Dataset excerpts:
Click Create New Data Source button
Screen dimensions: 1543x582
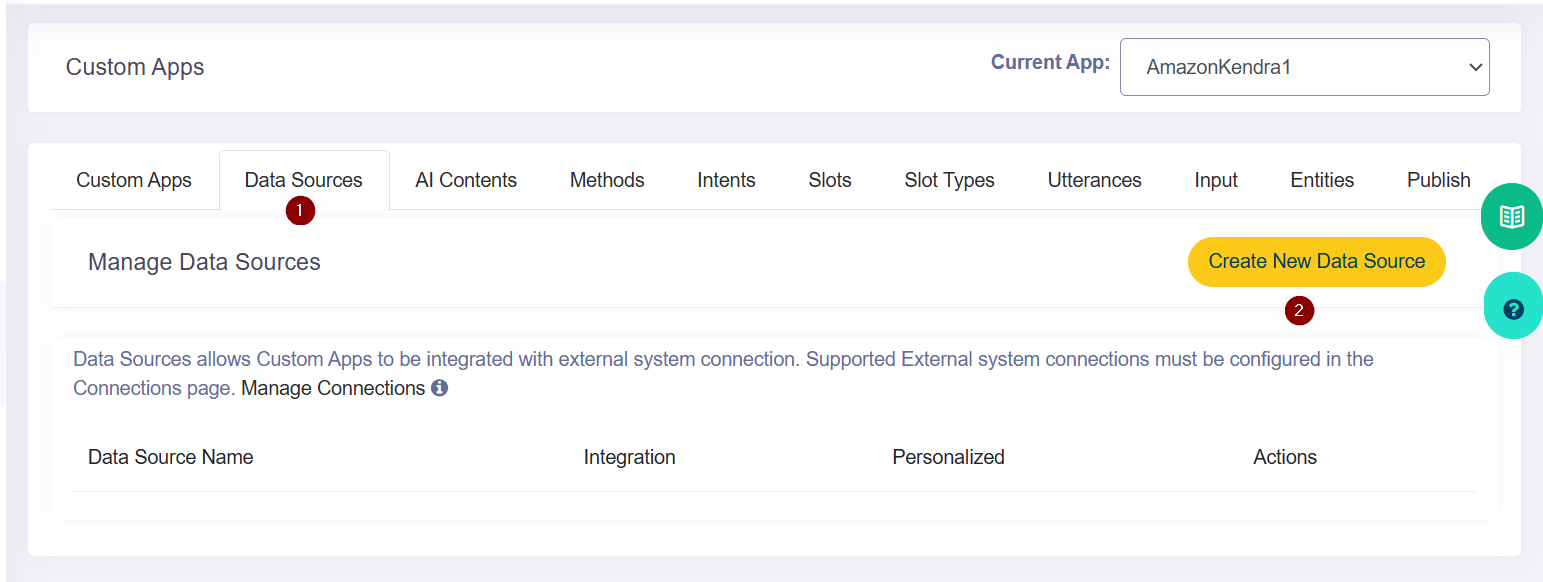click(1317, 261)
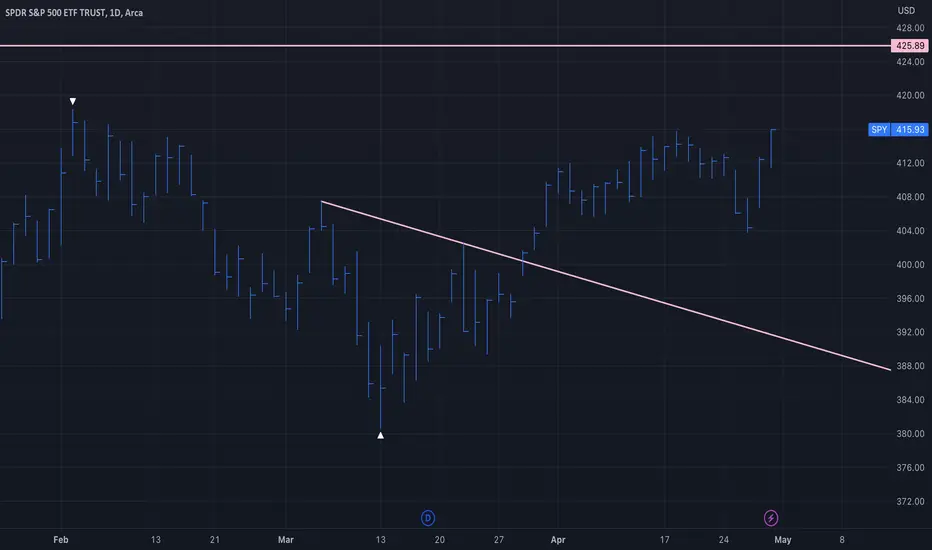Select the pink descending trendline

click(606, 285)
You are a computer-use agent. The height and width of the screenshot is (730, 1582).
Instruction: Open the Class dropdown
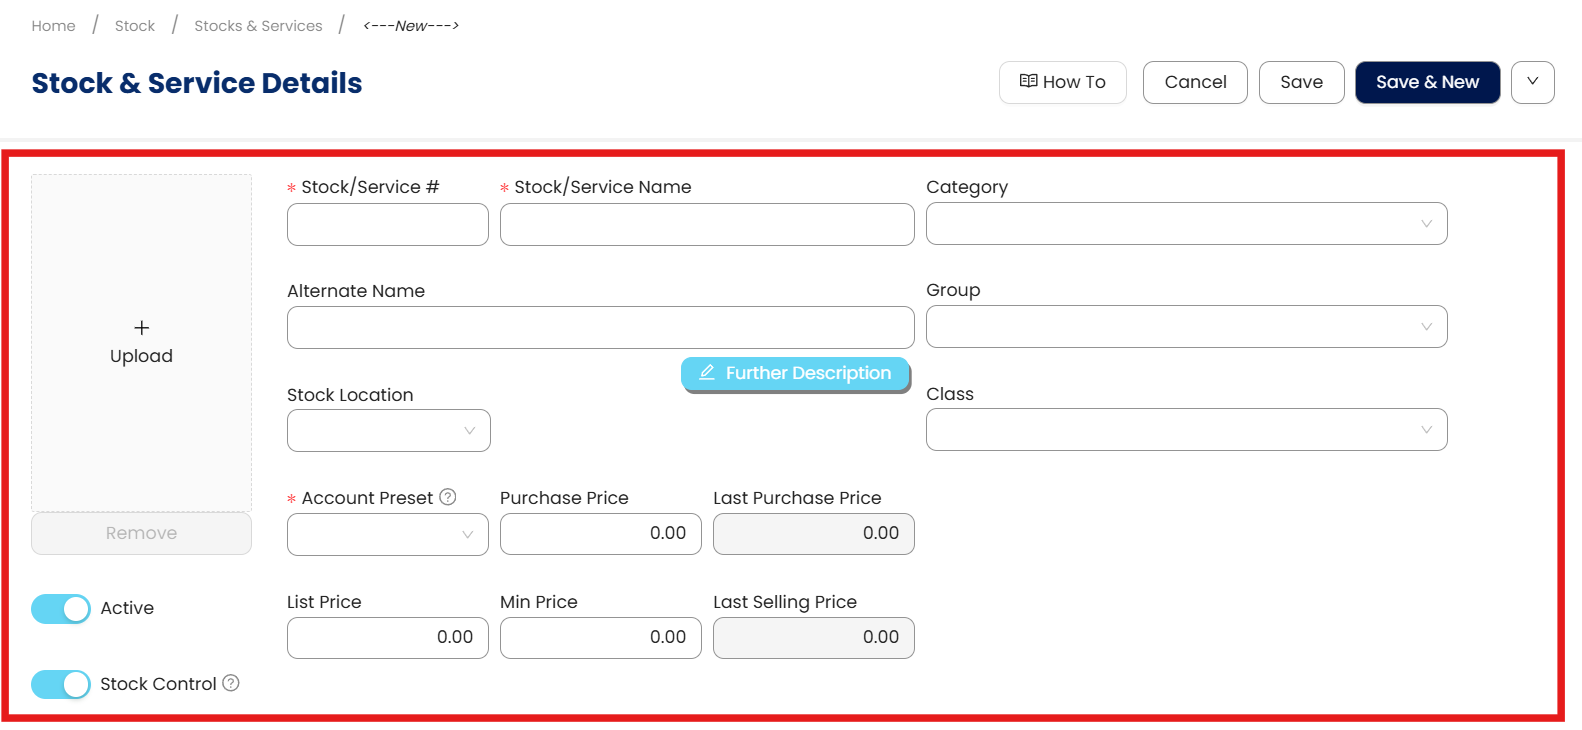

What you should do: All records are to be reproduced exactly; the pictures are to be omitted.

Expected answer:
Click Create New Data Source button
Screen dimensions: 1543x582
click(1317, 261)
Select the pink descending trendline

click(606, 285)
You are a computer-use agent. The height and width of the screenshot is (730, 1582).
Instruction: Open the Class dropdown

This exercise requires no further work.